Brief:
In the Star Trek book description, what year did the original series premiere?

Publisher: Voyageur Press (MN)
ISBN: 0760343594
Category : Performing Arts
Languages : en
Pages : 258
Book Description
This is the first book to combine an authoritative history of the Star Trek franchise—including all six television series and eleven feature films—with anecdotes about the show from those who helped shape it from the outside in: the fans. Star Trek expert Robert Greenberger covers everything from show creator Gene Roddenberry’s initial plans for a series combining science-fiction and Western elements, the premiere of the original series in 1966, its cancellation, the franchise’s return in an animated series, and its subsequent history on television and film, up to expectations for the 2013 J.J. Abrams film. Along the way, Greenberger analyzes Star Trek’s unique cultural impact and tremendous cult following, including the famous (and first ever) save-the-show mail campaign. But this isn't a sugarcoated history; this book chronicles the missteps as well as the achievements of Roddenberry and others behind the franchise. Approximately two dozen sidebars provide personal experiences of dedicated Trekkies who influenced or became a part of the franchise. Star Trek fandom is unparalleled in the effects it has had on the franchise itself. The book is illustrated with a large collection of photographs of memorabilia, many of which have never been seen before in print.

Dataset section:
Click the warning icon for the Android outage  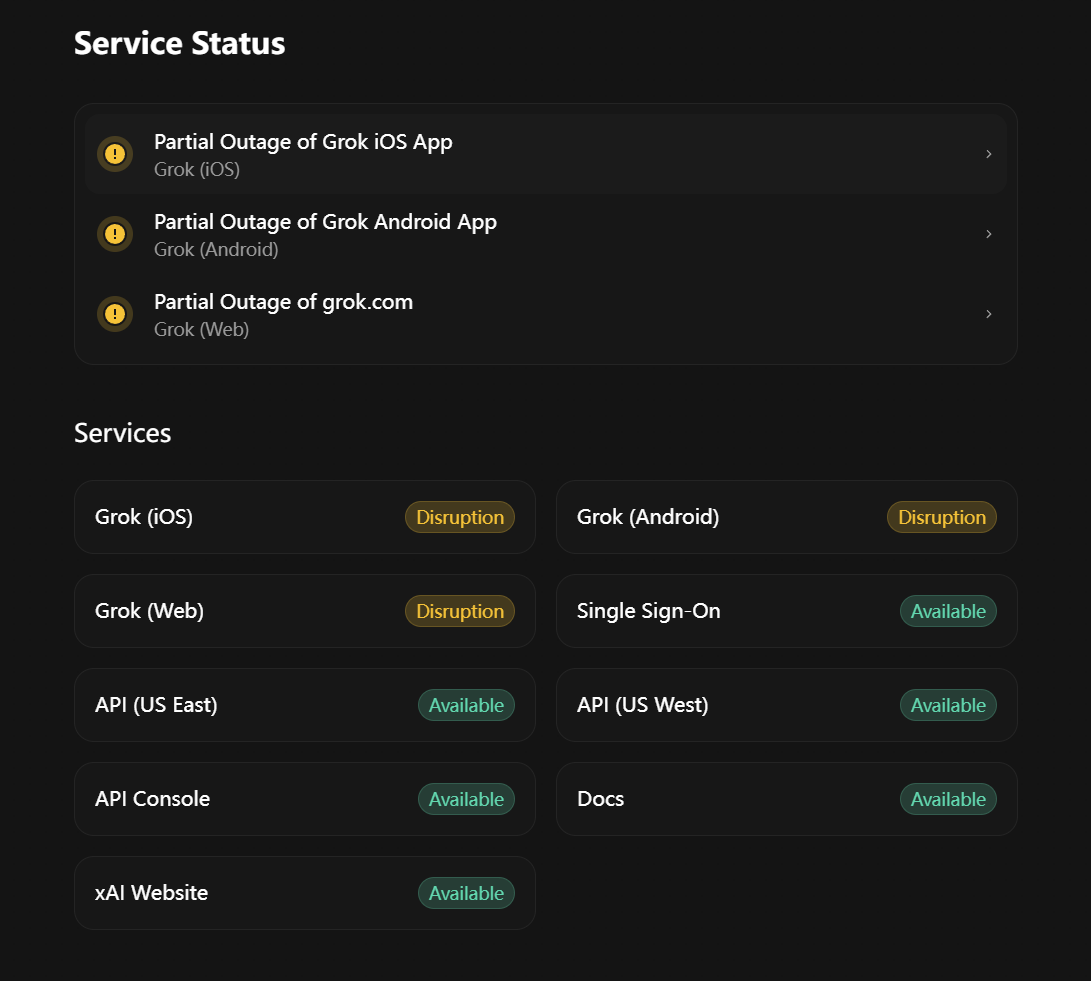[x=115, y=234]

Expected output:
1966